CVE-2026-0710 is a vulnerability identified in SIPp version 3.7.3, a popular open-source tool used for testing and simulating Session Initiation Protocol (SIP) communications. The flaw is a NULL pointer dereference triggered when a remote attacker sends specially crafted SIP messages during an active call session. This causes the application to crash, leading to denial of service (DoS). More critically, under specific conditions, the vulnerability may allow an attacker to execute unauthorized code, potentially compromising system integrity and availability. The CVSS 3.1 score of 8.4 reflects high severity, with an attack vector classified as local (AV:L), low attack complexity (AC:L), no privileges required (PR:N), and no user interaction needed (UI:N). The scope is unchanged (S:U), but confidentiality, integrity, and availability impacts are all high (C:H/I:H/A:H). Although no exploits are currently known in the wild, the vulnerability poses a significant risk to environments using SIPp for SIP testing, especially in telephony and VoIP infrastructure. The lack of available patches at the time of reporting necessitates immediate attention to mitigation strategies.

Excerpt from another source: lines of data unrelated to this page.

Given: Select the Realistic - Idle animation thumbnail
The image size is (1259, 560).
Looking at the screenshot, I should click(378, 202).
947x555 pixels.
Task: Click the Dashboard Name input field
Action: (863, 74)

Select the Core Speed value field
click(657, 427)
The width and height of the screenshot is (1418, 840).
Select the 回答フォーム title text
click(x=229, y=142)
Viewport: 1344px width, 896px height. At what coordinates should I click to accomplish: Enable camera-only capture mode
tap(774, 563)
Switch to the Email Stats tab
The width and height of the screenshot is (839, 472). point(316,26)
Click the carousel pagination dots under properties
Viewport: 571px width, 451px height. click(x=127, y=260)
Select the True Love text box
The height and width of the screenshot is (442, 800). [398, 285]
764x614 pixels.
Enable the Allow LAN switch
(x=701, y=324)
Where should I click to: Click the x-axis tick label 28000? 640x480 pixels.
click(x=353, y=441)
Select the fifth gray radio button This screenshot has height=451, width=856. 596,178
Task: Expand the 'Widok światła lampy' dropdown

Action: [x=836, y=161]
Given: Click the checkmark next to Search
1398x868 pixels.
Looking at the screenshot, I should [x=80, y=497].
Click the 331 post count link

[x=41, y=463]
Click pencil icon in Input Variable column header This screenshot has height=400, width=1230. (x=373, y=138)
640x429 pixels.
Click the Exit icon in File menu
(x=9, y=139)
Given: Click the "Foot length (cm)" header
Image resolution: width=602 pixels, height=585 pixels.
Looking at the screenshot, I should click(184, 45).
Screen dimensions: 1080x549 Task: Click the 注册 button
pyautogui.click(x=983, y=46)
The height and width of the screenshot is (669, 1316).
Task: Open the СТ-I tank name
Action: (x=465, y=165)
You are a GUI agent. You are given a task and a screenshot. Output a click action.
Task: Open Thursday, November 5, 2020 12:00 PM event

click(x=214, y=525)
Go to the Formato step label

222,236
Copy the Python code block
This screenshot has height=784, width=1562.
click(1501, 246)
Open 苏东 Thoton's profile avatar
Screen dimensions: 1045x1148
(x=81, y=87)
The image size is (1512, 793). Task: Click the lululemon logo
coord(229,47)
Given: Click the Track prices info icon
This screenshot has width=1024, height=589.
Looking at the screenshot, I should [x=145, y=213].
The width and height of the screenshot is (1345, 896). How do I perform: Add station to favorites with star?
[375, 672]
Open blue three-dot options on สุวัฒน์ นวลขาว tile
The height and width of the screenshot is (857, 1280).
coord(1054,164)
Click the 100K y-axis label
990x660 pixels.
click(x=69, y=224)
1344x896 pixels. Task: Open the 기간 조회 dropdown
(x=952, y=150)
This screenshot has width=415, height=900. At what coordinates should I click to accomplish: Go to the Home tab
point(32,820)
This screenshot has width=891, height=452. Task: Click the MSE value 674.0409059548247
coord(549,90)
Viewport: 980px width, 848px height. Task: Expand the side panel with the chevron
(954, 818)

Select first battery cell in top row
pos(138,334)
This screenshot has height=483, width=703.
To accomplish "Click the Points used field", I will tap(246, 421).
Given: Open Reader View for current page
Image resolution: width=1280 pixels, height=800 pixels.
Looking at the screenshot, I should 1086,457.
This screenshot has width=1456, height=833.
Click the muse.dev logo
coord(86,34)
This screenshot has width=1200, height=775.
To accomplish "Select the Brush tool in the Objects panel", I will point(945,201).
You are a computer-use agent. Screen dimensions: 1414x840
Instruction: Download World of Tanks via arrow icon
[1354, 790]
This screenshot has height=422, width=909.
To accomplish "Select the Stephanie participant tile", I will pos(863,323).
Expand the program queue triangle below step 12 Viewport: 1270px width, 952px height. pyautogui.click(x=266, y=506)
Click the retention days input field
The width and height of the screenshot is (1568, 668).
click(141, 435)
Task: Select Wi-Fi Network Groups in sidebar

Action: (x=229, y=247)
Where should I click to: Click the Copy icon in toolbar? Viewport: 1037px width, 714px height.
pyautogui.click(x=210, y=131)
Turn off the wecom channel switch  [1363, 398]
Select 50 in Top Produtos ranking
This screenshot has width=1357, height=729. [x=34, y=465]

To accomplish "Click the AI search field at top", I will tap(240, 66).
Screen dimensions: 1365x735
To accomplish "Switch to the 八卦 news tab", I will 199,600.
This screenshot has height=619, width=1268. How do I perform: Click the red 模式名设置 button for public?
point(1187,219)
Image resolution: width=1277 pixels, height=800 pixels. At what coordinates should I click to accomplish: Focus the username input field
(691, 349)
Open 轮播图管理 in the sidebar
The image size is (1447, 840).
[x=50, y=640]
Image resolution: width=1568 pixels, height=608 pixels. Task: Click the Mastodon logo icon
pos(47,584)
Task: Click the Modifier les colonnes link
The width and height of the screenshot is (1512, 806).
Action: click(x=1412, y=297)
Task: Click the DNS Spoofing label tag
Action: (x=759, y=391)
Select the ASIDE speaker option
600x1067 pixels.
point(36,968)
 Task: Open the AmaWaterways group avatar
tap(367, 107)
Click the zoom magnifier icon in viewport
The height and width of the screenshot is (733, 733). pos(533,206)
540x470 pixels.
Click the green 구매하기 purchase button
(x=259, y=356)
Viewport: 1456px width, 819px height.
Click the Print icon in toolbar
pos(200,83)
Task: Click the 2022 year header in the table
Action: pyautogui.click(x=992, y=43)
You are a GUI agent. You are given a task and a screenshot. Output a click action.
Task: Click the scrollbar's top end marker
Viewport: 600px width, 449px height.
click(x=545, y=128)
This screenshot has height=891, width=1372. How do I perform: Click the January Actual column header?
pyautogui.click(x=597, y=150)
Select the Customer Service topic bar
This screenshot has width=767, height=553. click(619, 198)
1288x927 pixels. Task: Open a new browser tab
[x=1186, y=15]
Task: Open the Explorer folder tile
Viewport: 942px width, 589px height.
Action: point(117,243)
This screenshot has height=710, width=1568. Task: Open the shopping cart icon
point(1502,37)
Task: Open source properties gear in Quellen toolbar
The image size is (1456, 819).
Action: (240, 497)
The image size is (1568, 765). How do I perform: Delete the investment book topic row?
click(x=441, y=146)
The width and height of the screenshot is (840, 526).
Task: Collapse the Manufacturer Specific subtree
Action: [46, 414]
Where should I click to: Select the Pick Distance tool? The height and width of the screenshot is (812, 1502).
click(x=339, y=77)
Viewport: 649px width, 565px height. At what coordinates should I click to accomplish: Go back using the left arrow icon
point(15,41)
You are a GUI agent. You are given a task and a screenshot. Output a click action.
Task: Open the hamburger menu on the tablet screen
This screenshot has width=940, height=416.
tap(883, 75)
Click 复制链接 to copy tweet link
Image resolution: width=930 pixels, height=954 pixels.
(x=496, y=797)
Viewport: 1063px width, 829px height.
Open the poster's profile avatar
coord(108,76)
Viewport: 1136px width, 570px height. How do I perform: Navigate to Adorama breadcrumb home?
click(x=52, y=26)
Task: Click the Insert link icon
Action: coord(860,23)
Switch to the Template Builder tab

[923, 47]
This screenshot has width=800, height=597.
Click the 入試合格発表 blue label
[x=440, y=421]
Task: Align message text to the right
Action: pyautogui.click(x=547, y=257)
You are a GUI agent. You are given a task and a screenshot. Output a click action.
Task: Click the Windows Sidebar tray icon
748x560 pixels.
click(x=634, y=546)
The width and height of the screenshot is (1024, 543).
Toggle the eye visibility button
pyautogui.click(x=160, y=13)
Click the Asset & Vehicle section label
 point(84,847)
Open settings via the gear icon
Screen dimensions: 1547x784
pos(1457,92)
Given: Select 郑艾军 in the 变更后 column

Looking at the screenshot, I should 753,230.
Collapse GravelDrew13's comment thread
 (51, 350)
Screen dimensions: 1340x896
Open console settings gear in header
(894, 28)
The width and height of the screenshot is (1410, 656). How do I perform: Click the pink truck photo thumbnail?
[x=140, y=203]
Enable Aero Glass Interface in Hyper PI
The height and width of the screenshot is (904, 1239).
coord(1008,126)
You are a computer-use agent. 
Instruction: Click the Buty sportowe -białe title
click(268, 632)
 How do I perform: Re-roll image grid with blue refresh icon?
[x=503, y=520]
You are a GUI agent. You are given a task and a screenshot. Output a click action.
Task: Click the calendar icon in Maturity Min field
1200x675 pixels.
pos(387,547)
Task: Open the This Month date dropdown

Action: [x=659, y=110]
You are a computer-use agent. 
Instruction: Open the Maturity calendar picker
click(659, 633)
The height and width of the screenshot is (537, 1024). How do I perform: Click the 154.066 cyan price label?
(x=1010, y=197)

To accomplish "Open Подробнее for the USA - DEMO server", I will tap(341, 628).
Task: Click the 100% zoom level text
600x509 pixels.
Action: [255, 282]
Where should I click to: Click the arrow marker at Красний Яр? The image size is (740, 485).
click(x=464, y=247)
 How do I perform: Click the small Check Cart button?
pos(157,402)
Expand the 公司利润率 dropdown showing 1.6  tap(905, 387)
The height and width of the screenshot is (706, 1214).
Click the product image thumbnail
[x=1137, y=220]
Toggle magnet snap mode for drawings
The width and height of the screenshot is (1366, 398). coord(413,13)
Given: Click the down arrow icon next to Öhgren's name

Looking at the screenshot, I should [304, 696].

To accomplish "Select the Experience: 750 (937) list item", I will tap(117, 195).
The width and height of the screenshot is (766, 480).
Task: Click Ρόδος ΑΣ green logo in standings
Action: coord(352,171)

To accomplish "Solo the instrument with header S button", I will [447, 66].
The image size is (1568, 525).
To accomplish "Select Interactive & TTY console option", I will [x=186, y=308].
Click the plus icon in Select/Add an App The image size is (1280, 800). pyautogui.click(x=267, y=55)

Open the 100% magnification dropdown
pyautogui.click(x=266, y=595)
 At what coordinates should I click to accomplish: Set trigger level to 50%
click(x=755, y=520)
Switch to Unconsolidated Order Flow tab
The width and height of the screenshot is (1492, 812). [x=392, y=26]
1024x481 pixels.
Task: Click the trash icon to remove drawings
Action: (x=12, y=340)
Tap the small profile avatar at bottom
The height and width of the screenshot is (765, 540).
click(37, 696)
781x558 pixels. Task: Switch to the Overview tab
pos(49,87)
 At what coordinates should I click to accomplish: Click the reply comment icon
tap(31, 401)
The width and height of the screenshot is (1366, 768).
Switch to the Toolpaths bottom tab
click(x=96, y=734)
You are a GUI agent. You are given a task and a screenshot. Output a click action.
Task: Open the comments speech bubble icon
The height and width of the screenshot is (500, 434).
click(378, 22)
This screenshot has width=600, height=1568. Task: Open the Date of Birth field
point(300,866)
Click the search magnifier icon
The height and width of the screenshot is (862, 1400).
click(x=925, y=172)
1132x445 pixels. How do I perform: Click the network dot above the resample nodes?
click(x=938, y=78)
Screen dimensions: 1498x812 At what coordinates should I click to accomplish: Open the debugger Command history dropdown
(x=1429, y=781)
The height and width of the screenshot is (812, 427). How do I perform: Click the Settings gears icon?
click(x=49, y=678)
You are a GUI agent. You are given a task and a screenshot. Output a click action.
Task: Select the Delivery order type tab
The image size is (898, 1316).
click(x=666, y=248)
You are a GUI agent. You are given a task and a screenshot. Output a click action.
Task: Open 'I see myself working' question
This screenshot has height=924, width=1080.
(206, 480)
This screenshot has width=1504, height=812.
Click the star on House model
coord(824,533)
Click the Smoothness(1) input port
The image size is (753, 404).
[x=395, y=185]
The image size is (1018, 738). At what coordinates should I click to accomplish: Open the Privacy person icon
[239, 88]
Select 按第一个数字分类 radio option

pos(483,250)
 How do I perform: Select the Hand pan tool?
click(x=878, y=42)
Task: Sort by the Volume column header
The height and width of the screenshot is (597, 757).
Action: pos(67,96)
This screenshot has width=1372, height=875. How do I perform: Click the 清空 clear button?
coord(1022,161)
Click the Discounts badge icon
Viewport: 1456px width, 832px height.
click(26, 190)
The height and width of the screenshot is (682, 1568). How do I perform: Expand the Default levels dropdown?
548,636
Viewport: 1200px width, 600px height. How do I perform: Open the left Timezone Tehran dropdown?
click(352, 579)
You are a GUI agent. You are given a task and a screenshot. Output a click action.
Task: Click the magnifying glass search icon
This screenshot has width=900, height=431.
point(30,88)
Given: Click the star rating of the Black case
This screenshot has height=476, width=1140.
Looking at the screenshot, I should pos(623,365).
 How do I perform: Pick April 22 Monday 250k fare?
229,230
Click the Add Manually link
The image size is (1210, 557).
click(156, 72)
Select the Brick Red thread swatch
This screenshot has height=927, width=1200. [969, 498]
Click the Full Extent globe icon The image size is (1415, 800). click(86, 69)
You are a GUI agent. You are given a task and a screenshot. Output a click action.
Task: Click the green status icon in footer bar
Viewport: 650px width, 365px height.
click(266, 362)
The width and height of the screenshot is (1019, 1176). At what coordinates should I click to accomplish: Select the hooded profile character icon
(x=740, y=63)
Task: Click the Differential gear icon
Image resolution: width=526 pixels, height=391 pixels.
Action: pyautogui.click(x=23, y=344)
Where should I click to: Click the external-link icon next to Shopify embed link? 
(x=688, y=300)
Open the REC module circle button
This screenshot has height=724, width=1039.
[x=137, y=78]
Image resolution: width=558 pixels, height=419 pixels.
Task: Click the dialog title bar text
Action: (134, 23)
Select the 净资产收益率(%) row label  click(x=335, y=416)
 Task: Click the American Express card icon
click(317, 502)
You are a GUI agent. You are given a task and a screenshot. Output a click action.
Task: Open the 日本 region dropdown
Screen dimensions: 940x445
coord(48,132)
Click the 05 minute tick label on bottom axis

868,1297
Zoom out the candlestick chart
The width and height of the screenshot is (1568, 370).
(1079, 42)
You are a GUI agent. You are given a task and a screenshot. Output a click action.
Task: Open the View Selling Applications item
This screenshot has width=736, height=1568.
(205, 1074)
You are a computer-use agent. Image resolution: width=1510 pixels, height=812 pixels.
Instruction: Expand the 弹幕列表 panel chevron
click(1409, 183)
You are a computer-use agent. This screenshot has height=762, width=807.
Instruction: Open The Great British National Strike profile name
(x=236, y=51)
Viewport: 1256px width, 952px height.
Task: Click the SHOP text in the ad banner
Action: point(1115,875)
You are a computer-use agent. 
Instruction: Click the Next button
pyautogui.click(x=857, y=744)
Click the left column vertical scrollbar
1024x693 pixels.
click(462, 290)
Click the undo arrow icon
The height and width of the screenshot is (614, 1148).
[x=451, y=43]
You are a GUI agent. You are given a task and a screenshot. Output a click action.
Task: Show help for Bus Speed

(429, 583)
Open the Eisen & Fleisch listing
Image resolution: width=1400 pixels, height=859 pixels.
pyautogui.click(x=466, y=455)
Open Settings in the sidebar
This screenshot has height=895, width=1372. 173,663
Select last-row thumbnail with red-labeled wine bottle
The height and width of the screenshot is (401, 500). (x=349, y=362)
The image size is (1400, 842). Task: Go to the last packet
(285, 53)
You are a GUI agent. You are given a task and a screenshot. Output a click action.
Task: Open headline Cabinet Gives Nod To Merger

The primary impact of CVE-2026-0710 is denial of service through application crashes, which can disrupt SIP testing and VoIP call simulation activities, potentially affecting service quality and availability. More severe is the possibility of unauthorized code execution, which could lead to full system compromise, data breaches, or further lateral movement within affected networks. Organizations relying on SIPp for network testing or call load simulation may experience operational interruptions and security breaches. Given the high confidentiality, integrity, and availability impacts, this vulnerability threatens the security posture of telecommunication providers, enterprises with VoIP infrastructure, and security researchers using SIPp. The local attack vector implies that attackers need network access to the SIPp instance, which may limit exposure but does not eliminate risk, especially in shared or poorly segmented environments.

To mitigate CVE-2026-0710, organizations should first verify if they are running SIPp version 3.7.3 and restrict access to SIPp instances to trusted and isolated network segments to prevent unauthorized local access. Employ network segmentation and strict firewall rules to limit exposure of SIPp services. Monitor SIP traffic for anomalous or malformed SIP messages that could indicate exploitation attempts. Until an official patch is released, consider disabling SIPp in production or critical environments or replacing it with alternative SIP testing tools without this vulnerability. Implement runtime protections such as application whitelisting and sandboxing to limit the impact of potential code execution. Regularly update and audit SIPp and related telephony infrastructure software to ensure timely application of security patches once available. Conduct thorough incident response planning for potential exploitation scenarios involving SIPp.